Le Parlement britannique examine ce lundi une réforme majeure du système de santé anglais : la création d’un dossier médical unique pour chaque patient. Porté par le projet de loi de modernisation du NHS, ce dispositif vise à fusionner les informations issues des cabinets de généralistes, des hôpitaux et des services de soins sociaux, afin d’éviter aux patients de répéter leur historique médical à chaque consultation.

Selon les projections du ministère de la Santé et des Affaires sociales, cette unification des données pourrait entraîner une baisse de 20 000 passages aux urgences par an. Ce chiffre se décompose en deux grands effets : d’une part, 10 000 visites évitées grâce à la prise en charge à distance des patients fragiles ; d’autre part, 10 000 autres liées à la réduction des erreurs de diagnostic, les cliniciens disposant d’un accès complet aux antécédents du patient.

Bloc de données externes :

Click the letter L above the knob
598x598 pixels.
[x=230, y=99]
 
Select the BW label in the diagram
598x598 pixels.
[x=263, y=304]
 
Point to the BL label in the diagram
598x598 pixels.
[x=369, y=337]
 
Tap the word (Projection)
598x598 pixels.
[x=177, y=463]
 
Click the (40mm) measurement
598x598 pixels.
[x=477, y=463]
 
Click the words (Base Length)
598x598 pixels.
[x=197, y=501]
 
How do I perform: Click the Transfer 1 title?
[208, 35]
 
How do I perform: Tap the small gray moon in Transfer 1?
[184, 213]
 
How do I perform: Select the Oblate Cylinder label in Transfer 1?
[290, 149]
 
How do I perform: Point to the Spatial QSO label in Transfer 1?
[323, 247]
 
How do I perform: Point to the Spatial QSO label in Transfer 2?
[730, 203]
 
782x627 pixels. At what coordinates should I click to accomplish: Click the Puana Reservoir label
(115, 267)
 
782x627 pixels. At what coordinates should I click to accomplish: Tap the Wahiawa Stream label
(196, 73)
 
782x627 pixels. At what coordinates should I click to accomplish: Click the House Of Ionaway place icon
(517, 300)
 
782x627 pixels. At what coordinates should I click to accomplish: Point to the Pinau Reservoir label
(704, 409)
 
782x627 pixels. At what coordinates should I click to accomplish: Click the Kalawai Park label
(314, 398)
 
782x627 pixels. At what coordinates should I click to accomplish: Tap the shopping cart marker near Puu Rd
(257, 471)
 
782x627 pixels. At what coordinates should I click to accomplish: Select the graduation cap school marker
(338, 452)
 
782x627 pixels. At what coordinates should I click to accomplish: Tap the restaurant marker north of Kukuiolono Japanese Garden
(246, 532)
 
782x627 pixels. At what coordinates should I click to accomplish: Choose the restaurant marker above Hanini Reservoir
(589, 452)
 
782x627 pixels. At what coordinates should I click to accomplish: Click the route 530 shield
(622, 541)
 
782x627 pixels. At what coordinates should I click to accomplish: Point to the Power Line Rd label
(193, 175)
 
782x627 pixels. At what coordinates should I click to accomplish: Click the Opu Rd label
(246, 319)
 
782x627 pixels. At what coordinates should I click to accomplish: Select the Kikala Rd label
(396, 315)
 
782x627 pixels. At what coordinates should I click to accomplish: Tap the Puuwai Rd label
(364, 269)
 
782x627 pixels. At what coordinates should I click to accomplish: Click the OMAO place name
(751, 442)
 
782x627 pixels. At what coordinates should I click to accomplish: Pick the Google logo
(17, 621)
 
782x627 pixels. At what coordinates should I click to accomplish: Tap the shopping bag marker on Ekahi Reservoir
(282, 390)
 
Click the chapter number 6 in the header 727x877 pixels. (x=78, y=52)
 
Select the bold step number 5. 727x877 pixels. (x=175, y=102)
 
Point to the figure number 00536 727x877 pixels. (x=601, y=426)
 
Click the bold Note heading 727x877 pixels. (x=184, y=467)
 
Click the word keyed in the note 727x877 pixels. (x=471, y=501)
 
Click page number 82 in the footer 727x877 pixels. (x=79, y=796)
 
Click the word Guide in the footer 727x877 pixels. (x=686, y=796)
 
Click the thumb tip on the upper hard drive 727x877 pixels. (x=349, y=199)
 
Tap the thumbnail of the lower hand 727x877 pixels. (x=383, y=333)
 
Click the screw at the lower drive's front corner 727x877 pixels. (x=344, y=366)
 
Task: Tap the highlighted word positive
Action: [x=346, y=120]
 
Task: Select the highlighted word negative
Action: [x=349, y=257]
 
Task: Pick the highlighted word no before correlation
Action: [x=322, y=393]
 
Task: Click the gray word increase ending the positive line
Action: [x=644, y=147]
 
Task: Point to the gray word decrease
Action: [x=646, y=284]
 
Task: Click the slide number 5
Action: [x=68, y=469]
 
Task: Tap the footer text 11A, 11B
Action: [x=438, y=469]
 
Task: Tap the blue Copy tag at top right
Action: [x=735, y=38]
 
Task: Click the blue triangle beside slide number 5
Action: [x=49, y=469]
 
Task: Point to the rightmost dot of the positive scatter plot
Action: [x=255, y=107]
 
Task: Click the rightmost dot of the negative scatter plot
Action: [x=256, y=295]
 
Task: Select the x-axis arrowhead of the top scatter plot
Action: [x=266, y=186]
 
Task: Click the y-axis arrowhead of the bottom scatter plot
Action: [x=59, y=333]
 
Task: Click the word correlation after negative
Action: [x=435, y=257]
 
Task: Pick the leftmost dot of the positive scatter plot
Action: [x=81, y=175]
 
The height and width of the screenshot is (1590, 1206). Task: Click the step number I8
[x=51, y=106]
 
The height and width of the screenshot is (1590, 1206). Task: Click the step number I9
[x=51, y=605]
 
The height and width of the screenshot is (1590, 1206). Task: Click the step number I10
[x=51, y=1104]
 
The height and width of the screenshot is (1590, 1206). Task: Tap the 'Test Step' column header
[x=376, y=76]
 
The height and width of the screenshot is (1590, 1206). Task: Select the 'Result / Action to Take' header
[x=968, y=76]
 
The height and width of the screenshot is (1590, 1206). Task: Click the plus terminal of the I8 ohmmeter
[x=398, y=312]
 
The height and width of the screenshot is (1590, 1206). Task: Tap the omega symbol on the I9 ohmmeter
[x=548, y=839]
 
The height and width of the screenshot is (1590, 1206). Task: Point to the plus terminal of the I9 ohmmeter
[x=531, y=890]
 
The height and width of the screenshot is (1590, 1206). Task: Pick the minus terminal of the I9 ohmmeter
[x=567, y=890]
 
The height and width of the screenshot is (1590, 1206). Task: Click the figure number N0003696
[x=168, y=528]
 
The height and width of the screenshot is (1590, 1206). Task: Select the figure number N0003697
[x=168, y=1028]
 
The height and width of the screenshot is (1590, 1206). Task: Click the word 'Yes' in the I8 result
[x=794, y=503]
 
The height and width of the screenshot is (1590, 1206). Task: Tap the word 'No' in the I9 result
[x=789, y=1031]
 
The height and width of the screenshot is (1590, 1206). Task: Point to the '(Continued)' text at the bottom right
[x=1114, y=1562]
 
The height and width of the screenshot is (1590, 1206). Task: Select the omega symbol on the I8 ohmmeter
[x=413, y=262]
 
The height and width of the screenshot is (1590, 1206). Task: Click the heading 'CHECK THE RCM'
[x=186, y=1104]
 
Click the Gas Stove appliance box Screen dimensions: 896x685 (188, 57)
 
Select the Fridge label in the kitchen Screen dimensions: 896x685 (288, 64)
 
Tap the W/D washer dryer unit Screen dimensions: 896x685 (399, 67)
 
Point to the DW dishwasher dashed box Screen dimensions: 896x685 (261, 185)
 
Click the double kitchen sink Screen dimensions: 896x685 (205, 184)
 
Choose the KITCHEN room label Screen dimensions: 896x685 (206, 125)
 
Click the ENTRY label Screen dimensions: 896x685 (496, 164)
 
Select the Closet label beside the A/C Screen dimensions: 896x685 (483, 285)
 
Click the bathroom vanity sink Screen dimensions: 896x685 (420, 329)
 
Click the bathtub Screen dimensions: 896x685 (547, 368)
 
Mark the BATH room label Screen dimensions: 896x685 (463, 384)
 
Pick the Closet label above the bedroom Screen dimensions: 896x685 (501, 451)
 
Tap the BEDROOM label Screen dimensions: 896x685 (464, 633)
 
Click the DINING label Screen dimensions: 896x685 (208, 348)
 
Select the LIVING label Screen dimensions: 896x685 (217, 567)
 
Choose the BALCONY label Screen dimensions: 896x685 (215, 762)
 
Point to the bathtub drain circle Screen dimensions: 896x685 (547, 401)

Le gouvernement estime également que 6 000 hospitalisations pourraient être évitées chaque année, et que 500 000 heures de travail médical seraient récupérées.

Le déploiement du dossier unique – accessible via l’application NHS – est prévu à partir de 2027. Dans certaines régions d’Angleterre, un partage limité des données existe déjà, mais le nouveau cadre législatif vise à généraliser la pratique et à garantir une cohérence sur l’ensemble du territoire.

Des difficultés quotidiennes mises en lumière

La réforme répond à des problèmes concrets. Un chirurgien a récemment dû annuler une greffe de rein, faute de pouvoir consulter les antécédents du patient pendant le week-end, les accès aux dossiers des généralistes étant indisponibles. De même, les femmes enceintes sont contraintes de relater de mémoire l’intégralité de leur parcours médical lors du premier rendez-vous avec une sage-femme, ces dernières ne pouvant pas consulter les données officielles.

Les ambulanciers, lorsqu’ils transportent un patient en urgence vers l’hôpital, pourront à l’avenir visualiser l’intégralité des informations médicales – traitements en cours, allergies, antécédents – grâce au dossier partagé. Les aidants familiaux, de leur côté, pourront obtenir en temps réel les mises à jour concernant les soins et les médicaments de leurs proches.

Le secrétaire d’État à la Santé et aux Affaires sociales, James Murray – qui a succédé à Wes Streeting en mai dernier – a témoigné de son expérience personnelle. Ayant été diagnostiqué d’une pathologie neurologique rare dans sa vingtaine, aujourd’hui asymptomatique, il a déclaré : « Je bénéficie d’un excellent soutien de la part du NHS. Mais je sais combien il peut être difficile de faire coopérer les différentes branches du service de santé, et combien il est éprouvant pour certains patients de répéter sans cesse leur histoire médicale. »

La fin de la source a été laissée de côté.